The recipient of the Spirit of Motown Award was Ne-Yo, Motown’s Grammy-winning singer and recording artist, who also serves as the label’s senior vice president of A&R.
“I didn’t write a speech, because I wanted to come up here and speak from the heart,” said Ne-Yo. “But the long and short of it is, without Motown there would be no Ne-Yo. I learned the true definition of what black excellence is about by watching Berry Gordy and Motown. I looked up to all the Motown artists who were here before me.”
Presented by Motown Museum, Sunday’s “Motown Honors” capped a full weekend of tributes and celebrations to honor the storied label and its founding father.

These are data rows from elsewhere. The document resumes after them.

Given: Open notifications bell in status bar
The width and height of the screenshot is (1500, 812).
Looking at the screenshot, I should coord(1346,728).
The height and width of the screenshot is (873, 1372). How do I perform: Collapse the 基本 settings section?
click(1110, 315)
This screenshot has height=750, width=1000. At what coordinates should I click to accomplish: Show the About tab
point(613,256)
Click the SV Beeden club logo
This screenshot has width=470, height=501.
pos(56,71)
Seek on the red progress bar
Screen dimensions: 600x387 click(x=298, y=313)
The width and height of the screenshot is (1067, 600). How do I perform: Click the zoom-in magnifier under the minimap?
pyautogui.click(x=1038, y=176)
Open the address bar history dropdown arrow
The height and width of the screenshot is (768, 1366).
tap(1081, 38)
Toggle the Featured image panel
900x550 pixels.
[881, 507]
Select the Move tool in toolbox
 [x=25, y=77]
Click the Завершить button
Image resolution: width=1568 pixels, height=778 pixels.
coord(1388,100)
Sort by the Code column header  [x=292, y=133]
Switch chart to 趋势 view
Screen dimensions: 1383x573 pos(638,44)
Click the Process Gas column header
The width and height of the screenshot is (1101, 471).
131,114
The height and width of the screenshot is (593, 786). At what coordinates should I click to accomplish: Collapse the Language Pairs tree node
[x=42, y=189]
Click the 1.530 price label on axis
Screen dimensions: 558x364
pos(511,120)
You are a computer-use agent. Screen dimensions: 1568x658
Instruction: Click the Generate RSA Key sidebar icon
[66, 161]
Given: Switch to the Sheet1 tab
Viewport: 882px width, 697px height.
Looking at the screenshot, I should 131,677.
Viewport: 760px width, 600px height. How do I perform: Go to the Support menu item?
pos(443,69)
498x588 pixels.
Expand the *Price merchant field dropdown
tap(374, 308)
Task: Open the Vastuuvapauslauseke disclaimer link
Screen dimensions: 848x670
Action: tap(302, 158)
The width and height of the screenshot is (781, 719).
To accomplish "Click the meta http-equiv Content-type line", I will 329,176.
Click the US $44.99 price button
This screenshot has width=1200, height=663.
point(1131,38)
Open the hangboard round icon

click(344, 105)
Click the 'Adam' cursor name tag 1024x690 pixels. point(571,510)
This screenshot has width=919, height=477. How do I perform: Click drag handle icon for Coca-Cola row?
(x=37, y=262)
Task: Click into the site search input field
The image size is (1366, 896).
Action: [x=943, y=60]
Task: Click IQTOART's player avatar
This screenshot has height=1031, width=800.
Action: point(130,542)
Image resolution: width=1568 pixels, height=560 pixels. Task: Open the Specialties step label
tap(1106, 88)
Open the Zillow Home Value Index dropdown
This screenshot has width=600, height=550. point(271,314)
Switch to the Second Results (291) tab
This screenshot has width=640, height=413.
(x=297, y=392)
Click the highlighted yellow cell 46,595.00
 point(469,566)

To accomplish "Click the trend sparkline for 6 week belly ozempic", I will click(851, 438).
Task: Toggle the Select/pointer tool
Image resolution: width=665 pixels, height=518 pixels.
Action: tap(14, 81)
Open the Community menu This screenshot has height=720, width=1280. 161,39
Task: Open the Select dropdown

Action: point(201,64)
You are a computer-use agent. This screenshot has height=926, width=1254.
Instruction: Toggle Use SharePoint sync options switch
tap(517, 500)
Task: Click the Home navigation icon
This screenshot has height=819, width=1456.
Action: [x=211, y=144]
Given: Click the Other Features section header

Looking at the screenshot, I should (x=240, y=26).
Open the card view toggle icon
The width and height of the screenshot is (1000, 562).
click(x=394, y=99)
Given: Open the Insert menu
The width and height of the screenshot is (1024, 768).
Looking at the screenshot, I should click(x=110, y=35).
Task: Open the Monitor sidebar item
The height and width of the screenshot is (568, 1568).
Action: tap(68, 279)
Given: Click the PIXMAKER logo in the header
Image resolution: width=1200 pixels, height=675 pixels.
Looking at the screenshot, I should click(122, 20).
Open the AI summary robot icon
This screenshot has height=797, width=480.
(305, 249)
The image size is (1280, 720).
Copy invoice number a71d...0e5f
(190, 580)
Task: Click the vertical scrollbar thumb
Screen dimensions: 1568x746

Yet, the crowning moment of the weekend-long celebration was Sunday night at Orchestra Hall, which honored and celebrated Berry Gordy for his 60-year dedication to evolving Motown Records into an iconic hit-making machine that changed the world, one song at a time. Film and television director, Lee Daniels, who created TV’s “Empire” presented Gordy with the Motown Legacy Award.
“It’s so wonderful to be back home to feel the love,” said Gordy, who also announced his retirement at the celebration. “I’m always asked, ‘What does the legacy of Motown mean to me?’ The answer is simple. The Motown legacy remains the music we made for all people that reminds us that we are all the same, and that music has no color. It gives voice to honest feelings and helps us understand each other. And I could not have done all of this alone. I’m indebted to a lot people who helped build the Motown Sound and Legacy. I appreciate and love them all!”
Earlier Sunday, Motown Museum officials and stakeholders broke ground on the W. Grand Blvd. facility’s $50 million, 50,000 square-feet expansion project. Other weekend events that saluted Motown 60 included Friday night’s Friends of Fuller Gordy Strikefest, an extravaganza that drew hundreds of fans and Motown Alumni for a night of bowling, fun and musical entertainment. Strikefest spotlighted the life, Motown career and professional bowling career of the late Fuller Gordy (Mr. 700), the oldest of the Gordy siblings.
In addition, a gospel concert was held Saturday at Detroit World Outreach, which featured performances by gospel stars “Tye Tribbett & G.A.,” Tasha Page-Lockhart, Detroiter Kierra “Kiki” Sheard, and Regina Bell. And on Monday, Motown’s Soul in One Celebrity Golf Classic was held at Tam-O-Shanter Country Club just outside of the city.